Content starts
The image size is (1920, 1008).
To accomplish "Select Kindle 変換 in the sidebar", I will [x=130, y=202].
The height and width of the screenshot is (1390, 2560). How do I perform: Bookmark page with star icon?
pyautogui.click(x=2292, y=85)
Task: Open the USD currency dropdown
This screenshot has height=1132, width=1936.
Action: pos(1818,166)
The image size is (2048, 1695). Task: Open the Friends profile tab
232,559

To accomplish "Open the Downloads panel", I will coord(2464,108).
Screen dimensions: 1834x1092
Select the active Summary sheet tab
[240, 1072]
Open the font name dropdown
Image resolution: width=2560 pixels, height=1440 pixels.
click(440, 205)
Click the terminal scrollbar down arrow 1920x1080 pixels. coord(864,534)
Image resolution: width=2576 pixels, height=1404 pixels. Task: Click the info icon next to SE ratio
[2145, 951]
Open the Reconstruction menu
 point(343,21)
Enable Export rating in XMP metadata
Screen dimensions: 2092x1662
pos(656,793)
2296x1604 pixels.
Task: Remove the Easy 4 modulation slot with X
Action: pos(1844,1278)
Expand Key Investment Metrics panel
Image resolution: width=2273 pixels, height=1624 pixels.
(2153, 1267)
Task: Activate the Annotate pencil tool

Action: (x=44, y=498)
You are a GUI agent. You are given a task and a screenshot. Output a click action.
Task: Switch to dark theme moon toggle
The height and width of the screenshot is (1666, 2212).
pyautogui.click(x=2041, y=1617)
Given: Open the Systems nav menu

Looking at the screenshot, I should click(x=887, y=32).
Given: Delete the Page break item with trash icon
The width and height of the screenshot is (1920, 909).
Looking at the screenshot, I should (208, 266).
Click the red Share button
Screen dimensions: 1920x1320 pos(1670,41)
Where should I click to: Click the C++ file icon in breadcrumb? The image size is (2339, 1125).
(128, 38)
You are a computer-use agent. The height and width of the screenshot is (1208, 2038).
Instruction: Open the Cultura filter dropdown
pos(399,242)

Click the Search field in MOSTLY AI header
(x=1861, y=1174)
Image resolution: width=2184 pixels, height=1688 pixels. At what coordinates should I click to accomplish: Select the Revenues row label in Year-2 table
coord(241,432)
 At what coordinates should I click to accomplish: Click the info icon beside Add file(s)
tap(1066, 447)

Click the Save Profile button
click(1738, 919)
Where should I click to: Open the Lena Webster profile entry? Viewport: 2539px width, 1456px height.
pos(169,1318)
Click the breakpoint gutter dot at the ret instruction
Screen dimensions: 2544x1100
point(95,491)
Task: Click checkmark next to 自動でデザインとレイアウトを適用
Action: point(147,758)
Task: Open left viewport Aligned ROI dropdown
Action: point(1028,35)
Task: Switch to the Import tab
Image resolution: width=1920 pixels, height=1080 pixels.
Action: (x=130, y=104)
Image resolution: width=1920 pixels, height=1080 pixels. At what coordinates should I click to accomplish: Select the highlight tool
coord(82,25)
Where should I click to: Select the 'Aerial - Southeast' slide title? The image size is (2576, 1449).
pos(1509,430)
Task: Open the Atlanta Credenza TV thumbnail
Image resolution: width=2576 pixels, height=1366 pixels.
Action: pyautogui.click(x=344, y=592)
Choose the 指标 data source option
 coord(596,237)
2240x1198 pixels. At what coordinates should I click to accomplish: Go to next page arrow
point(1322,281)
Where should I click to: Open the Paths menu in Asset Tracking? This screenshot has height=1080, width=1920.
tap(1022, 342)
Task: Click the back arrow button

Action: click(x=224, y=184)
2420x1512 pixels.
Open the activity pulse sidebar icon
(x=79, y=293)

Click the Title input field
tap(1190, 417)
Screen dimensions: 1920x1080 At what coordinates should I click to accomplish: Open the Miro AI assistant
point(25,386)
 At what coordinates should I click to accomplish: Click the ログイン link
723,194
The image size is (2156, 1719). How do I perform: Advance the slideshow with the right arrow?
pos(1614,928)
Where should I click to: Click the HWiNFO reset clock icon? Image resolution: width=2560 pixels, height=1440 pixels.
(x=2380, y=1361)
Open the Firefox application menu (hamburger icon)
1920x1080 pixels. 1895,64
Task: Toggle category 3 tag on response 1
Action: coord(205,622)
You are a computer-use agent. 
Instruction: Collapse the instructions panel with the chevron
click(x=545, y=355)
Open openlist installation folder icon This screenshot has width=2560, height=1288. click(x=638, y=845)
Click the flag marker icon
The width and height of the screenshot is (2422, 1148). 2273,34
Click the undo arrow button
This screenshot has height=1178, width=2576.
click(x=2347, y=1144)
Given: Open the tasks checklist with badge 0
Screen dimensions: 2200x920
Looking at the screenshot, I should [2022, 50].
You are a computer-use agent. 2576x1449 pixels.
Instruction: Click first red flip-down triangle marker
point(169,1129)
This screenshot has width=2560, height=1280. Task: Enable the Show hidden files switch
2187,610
Content ends
* **WHAT YOU ARE ASKED TO DO**
The answer must be an exact copy of the lines from the one containing "This screenshot has height=1178, width=2576." through the last line of the records, both included.

* **EXERCISE RESPONSE**
This screenshot has height=1178, width=2576.
click(x=2347, y=1144)
Given: Open the tasks checklist with badge 0
Screen dimensions: 2200x920
Looking at the screenshot, I should [2022, 50].
You are a computer-use agent. 2576x1449 pixels.
Instruction: Click first red flip-down triangle marker
point(169,1129)
This screenshot has width=2560, height=1280. Task: Enable the Show hidden files switch
2187,610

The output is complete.